Continue the article on coronavirus and central bank rate cuts from where it stops.

◆ Supplied passage ◆
-*-
Why coronavirus will force central bankers to give the economy a shot in the arm by cutting rates

Central bankers are waking up to dramatically overhauled expectations about interest rates, as the coronavirus that started in China and is now creeping around the world rewrites their plans as quickly as the virus spreads.

Investors are betting that there’s better than a two in three chance of a rate cut from the Bank of Canada as soon as next Wednesday, when Canada’s central bank is poised to reveal its next decision on interest rates. Not everyone believes it’s a sure thing, but the probability goes up as the illness spreads.

At the start of the year, the odds of Canada cutting its rate at the March meeting were barely one in 20. Even a week ago, the odds of a cut were barely one in six. But that was before the virus that causes COVID-19 started its spread around the world, infecting markets everywhere with something almost as dangerous as the pathogen itself: fear.

Both Canadian and U.S. stock markets are in correction territory, meaning declines of more than 10 per cent. Supply chains at technology companies like Apple have been disrupted as Chinese factories shut down, making it impossible for manufacturers to get finished products to market.

Airlines have seen their ticket sales plunge as consumers decide to stay home. Businesses around the world are cancelling conferences and other events that require people to meet face to face. And if coronavirus becomes widespread here, many businesses will struggle with shortages of workers and supplies.
-*-
◆ Study material ◆
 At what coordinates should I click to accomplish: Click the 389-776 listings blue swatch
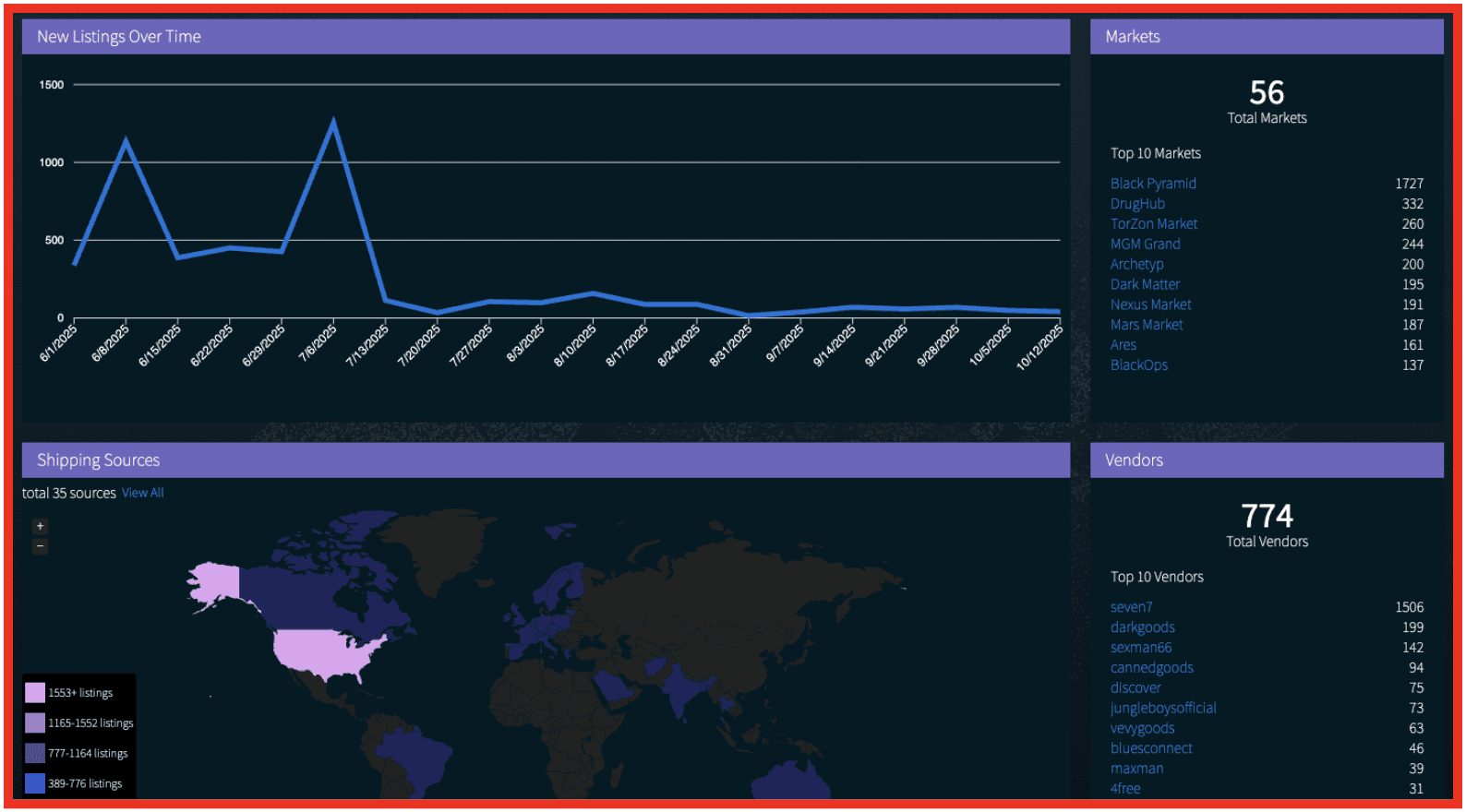(35, 783)
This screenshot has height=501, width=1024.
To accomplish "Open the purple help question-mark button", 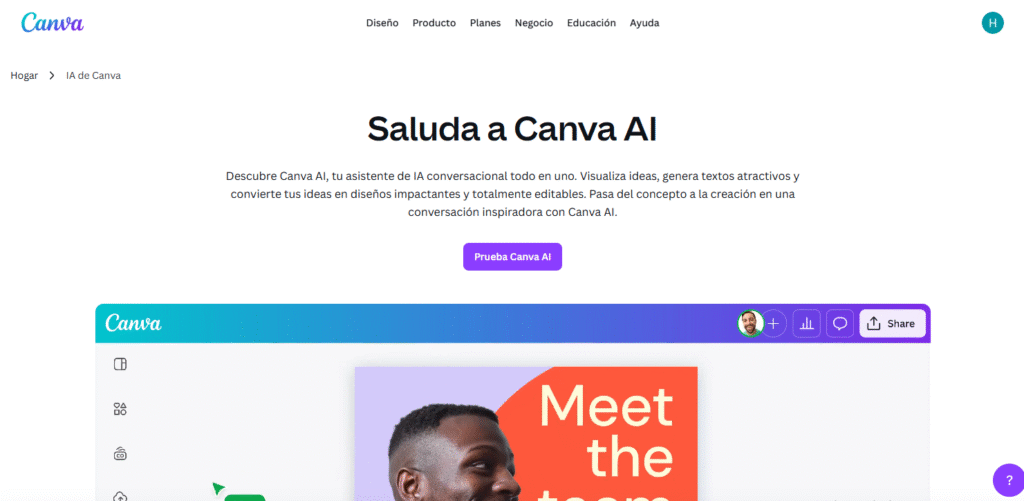I will [1009, 480].
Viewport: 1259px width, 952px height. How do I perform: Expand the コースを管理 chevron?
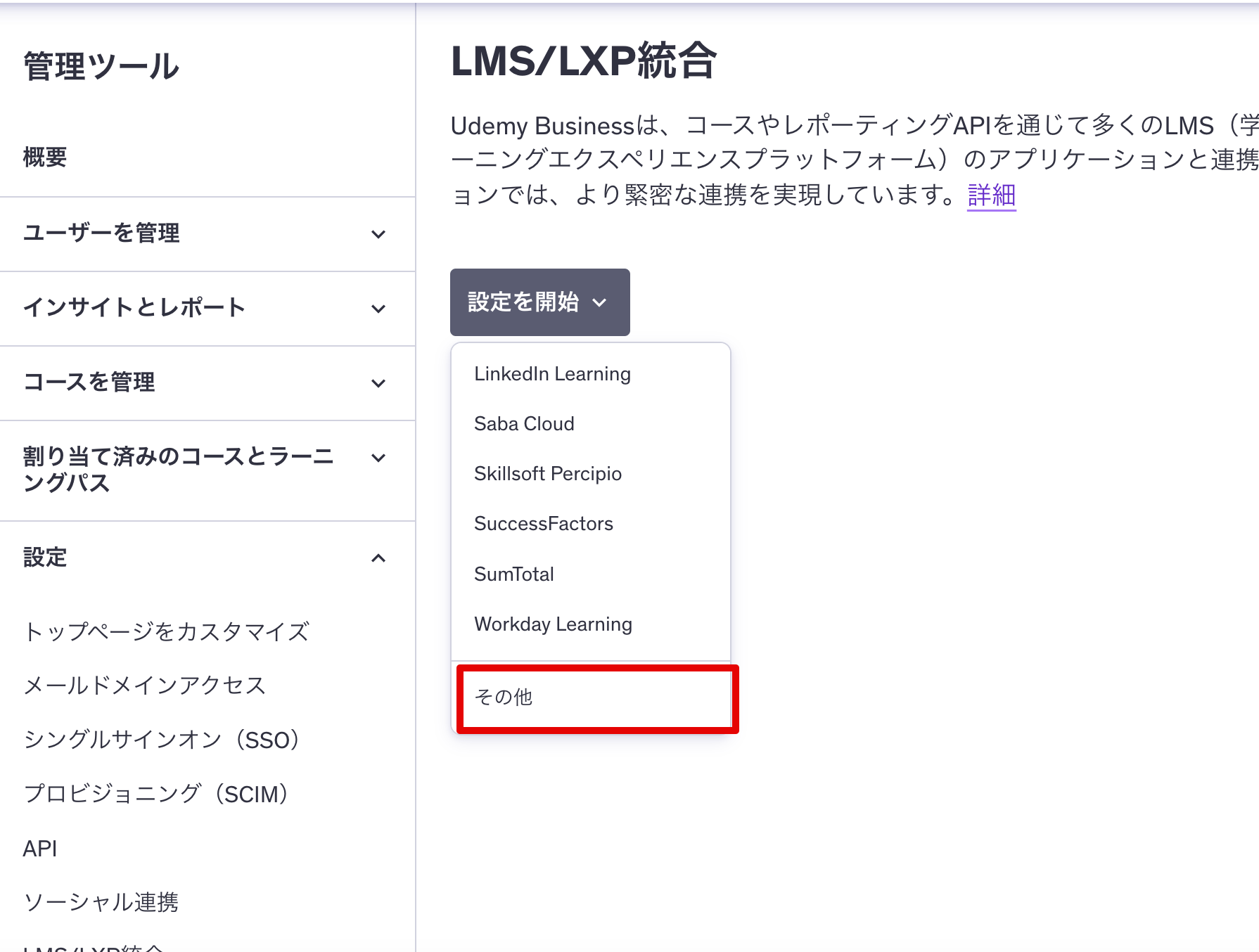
-*-
◆ Output for this task ◆
All things being equal, central banks raise interest rates when they want to cool down overheated economies. They cut when they want to stimulate an economy that needs a little warming up.

Faced with the potential of a sickly economy because of coronavirus, central banks around the world are expected to try to flood the system with cheap money in the hope that it’s the shot the arm the economy needs to get better.

China, Brazil, Russia, the EU, Indonesia, India and Mexico have all cut in recent months.

U.S. Fed could lower rates

Typically in times of uncertainty, investors flock to the relative safety of the U.S. economy. But the world’s largest economy also is going to be dealing with the spread of coronavirus. And despite lowering rates three times in the past year, it’s not immune to the trend toward lower rates.

Traders are pricing in effectively a 100 per cent chance of a U.S rate cut next month, and there’s a 50/50 chance of up to two more cuts after that.

A pedestrian walks past an electronic board showing the graph of the recent fluctuations of Japan’s Nikkei average outside a brokerage in Tokyo. The coronavirus that emerged out of China in recent months has wreaked havoc with economies around the world.(Yuya Shino/Reuters)

Those odds are three times as high as they were as recently as Wednesday, before U.S. President Donald Trump appointed vice-president Mike Pence to head public health efforts to contain the virus’ spread.

The U.S. central bank, the Federal Reserve, has been signalling for months that it thinks the underlying numbers in the U.S. economy are strong, and telling investors not to expect any more rate cuts unless something drastic happens.

Reaction to the coronavirus suggests something certainly has. Even if the Fed is inclined to sit tight, it is under pressure to do something for the sake of looking like it is doing something.

«The Fed’s desire to be data-dependent may capitulate to market sentiment,» as Jon Hill, an interest rates strategist at BMO Capital Markets put it.

That goes for Canada, too. While most economists who study trends at the Bank of Canada expect the bank to stand pat next week, almost half of them think the bank should cut, according to a survey by rate comparison site Finder.com.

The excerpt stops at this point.